## [Given instruction]
Please update the entries below by replacing "GUI agent" with "interface agent" wherever it occurs, keeping everything else the same.

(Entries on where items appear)
****

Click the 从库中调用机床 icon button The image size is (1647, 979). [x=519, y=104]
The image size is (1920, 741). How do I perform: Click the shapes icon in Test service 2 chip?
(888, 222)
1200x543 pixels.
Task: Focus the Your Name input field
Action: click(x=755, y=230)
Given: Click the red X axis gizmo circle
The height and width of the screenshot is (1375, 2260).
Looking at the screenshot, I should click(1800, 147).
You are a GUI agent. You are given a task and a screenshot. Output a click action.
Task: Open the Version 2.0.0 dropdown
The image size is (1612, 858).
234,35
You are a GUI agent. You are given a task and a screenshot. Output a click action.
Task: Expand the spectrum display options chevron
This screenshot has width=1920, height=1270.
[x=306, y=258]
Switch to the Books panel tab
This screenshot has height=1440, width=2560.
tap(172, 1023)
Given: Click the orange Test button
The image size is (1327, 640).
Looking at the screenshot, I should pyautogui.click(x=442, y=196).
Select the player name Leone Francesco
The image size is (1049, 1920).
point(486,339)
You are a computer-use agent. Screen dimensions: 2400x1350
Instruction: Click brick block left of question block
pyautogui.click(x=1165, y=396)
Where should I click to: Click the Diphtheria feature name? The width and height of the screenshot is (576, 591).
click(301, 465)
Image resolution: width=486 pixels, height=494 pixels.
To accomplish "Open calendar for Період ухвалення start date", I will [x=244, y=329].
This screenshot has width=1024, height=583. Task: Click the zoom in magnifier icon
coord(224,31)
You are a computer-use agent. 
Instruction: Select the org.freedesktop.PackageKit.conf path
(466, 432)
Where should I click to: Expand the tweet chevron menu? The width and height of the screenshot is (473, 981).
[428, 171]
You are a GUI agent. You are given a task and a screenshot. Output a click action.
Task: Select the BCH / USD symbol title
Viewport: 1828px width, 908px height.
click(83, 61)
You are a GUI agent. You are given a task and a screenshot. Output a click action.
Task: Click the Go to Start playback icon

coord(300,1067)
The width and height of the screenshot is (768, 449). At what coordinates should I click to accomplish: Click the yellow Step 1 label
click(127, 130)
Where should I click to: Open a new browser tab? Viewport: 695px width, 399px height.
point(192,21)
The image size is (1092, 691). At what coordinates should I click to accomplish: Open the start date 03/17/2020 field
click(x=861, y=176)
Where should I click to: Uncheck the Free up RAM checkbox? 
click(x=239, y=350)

****

## [Solution to this problem]
Click the 从库中调用机床 icon button The image size is (1647, 979). [x=519, y=104]
The image size is (1920, 741). How do I perform: Click the shapes icon in Test service 2 chip?
(888, 222)
1200x543 pixels.
Task: Focus the Your Name input field
Action: click(x=755, y=230)
Given: Click the red X axis gizmo circle
The height and width of the screenshot is (1375, 2260).
Looking at the screenshot, I should click(1800, 147).
You are a interface agent. You are given a task and a screenshot. Output a click action.
Task: Open the Version 2.0.0 dropdown
The image size is (1612, 858).
234,35
You are a interface agent. You are given a task and a screenshot. Output a click action.
Task: Expand the spectrum display options chevron
This screenshot has width=1920, height=1270.
[x=306, y=258]
Switch to the Books panel tab
This screenshot has height=1440, width=2560.
tap(172, 1023)
Given: Click the orange Test button
The image size is (1327, 640).
Looking at the screenshot, I should pyautogui.click(x=442, y=196).
Select the player name Leone Francesco
The image size is (1049, 1920).
point(486,339)
You are a computer-use agent. Screen dimensions: 2400x1350
Instruction: Click brick block left of question block
pyautogui.click(x=1165, y=396)
Where should I click to: Click the Diphtheria feature name? The width and height of the screenshot is (576, 591).
click(301, 465)
Image resolution: width=486 pixels, height=494 pixels.
To accomplish "Open calendar for Період ухвалення start date", I will [x=244, y=329].
This screenshot has width=1024, height=583. Task: Click the zoom in magnifier icon
coord(224,31)
You are a computer-use agent. 
Instruction: Select the org.freedesktop.PackageKit.conf path
(466, 432)
Where should I click to: Expand the tweet chevron menu? The width and height of the screenshot is (473, 981).
[428, 171]
You are a interface agent. You are given a task and a screenshot. Output a click action.
Task: Select the BCH / USD symbol title
Viewport: 1828px width, 908px height.
click(83, 61)
You are a interface agent. You are given a task and a screenshot. Output a click action.
Task: Click the Go to Start playback icon

coord(300,1067)
The width and height of the screenshot is (768, 449). At what coordinates should I click to accomplish: Click the yellow Step 1 label
click(127, 130)
Where should I click to: Open a new browser tab? Viewport: 695px width, 399px height.
point(192,21)
The image size is (1092, 691). At what coordinates should I click to accomplish: Open the start date 03/17/2020 field
click(x=861, y=176)
Where should I click to: Uncheck the Free up RAM checkbox? 
click(x=239, y=350)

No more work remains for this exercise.